The press release reads like a victory lap: Backpack, the Solana-native exchange and wallet, now offers 24/7 trading of US equities, including SpaceX shares. But read between the lines. There is no mention of settlement layers, oracle feeds, or audit trails. For a protocol that claims to bridge TradFi and DeFi, the absence of technical disclosure is not a detail—it’s a signal.
If it isn’t formally verified, it’s just hope. And hope is not a cryptographic primitive.

Context: The Product and Its Missing Blueprints Backpack launched in 2022 with a focus on self-custody wallets and a centralized exchange built on Solana. Its new “24/7 US Stock Market” allows users to trade tokenized representations of companies like SpaceX—which has not yet held an IPO. The market operates round-the-clock, a clear departure from traditional exchanges that follow T+1 settlement and market hours.
The promise is simple: buy and sell fractional ownership of hard-to-access private equities, 24/7, via a crypto interface. The execution is opaque. Backpack has not disclosed whether these tokens are synthetic derivatives (price feeds with no underlying custody) or actual security tokens backed by a regulated broker-dealer. This distinction is not academic—it determines whether the product is a legitimate financial instrument or an unregistered securities offering.
Based on my experience auditing Solidity implementations for the Zeppelin library in 2017, I learned that the first thing any security-conscious architect does is demand the threat model. Here, there is none. The article from Crypto Briefing repeats the announcement verbatim. No technical details. No formal verification reports. No audit. That silence is my starting point.

Core: Teardown of the Likely Technical Stack Let me reconstruct what Backpack probably did. Given the absence of on-chain settlement details, the most plausible architecture is a hybrid model: Backpack’s centralized order book matches trades internally, while a smart contract—likely on Solana—issues a token representing the stock. The price is fed by a centralized oracle (e.g., a Bloomberg terminal API) or a decentralized one like Pyth Network, which Backpack already integrates.
This is not innovation. It is a repackaging of the FTX equity token model that collapsed in 2022. The key difference is that FTX used a regulated German custodian (CM-Equity) to hold the underlying shares and issue tokens under prospectus exemptions.
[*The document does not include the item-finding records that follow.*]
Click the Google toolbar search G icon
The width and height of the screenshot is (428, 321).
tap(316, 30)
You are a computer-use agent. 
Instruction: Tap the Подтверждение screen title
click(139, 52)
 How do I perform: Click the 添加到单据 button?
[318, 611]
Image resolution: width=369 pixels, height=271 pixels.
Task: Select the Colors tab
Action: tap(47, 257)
Backpack has not disclosed any such arrangement.
I stress-tested a similar architecture in 2021 during my teardown of the ERC-721 vs ERC-1155 standards. The core inefficiency remains: every trade on a centralized book requires trust in the operator. The 24/7 claim is trivial when the matching engine is a central server. The real challenge is settlement finality, which Backpack does not address.
Code is law, but law is interpretive. In this case, the “code” is just a ledger entry. If Backpack’s servers go down or are seized, the tokens are worthless. Institutional-grade security requires multi-sig cold storage and SOC2 compliance. Backpack has not published its custody architecture for this market.
Contrarian: The Real Innovation Is Regulatory Arbitrage, Not Technology The contrarian angle is not about 24/7 liquidity—that’s a solved problem. It’s about the specific choice of SpaceX. Why SpaceX? Because it is the most valuable private company in the world, with a massive retail appetite for pre-IPO exposure. By tokenizing it, Backpack offers something Robinhood and Schwab cannot: unregistered, unregulated access to a private company’s equity.
This is a regulatory landmine. The Howey Test clearly applies: users invest money in a common enterprise (Backpack’s platform) expecting profits from the efforts of others (SpaceX’s management). The SEC has already taken action against similar products, such as the Uniswap governance token and various ICOs. In 2024, the agency fined a platform for offering tokenized shares of Apple without registration.
Backpack likely restricts US users, but the announcement does not state this. If US residents can trade—or if the token is accessible via VPN—the platform violates US securities laws. The risk is not hypothetical; it is structural. During the Terra collapse in 2022, I spent 72 hours analyzing the seigniorage model and concluded that the positive feedback loop was fatal. Here, the feedback loop is regulatory: either SEC enforcement shuts the market down, or liquidity fails to materialize, and the market dies from neglect.
Takeaway: A Fragile Equilibrium Backpack’s 24/7 stock market is a clever product in a regulatory vacuum. It will survive only as long as the SEC chooses to ignore it—or until a competitor with a proper license captures the liquidity. The standard is obsolete before the mint finishes.
If you are considering using this market, ask for the legal prospectus, the audited smart contract, and the name of the registered broker-dealer. If they cannot provide these, treat the tokens as synthetic derivatives with counterparty risk. The price may reflect SpaceX’s valuation, but the settlement depends entirely on Backpack’s solvency.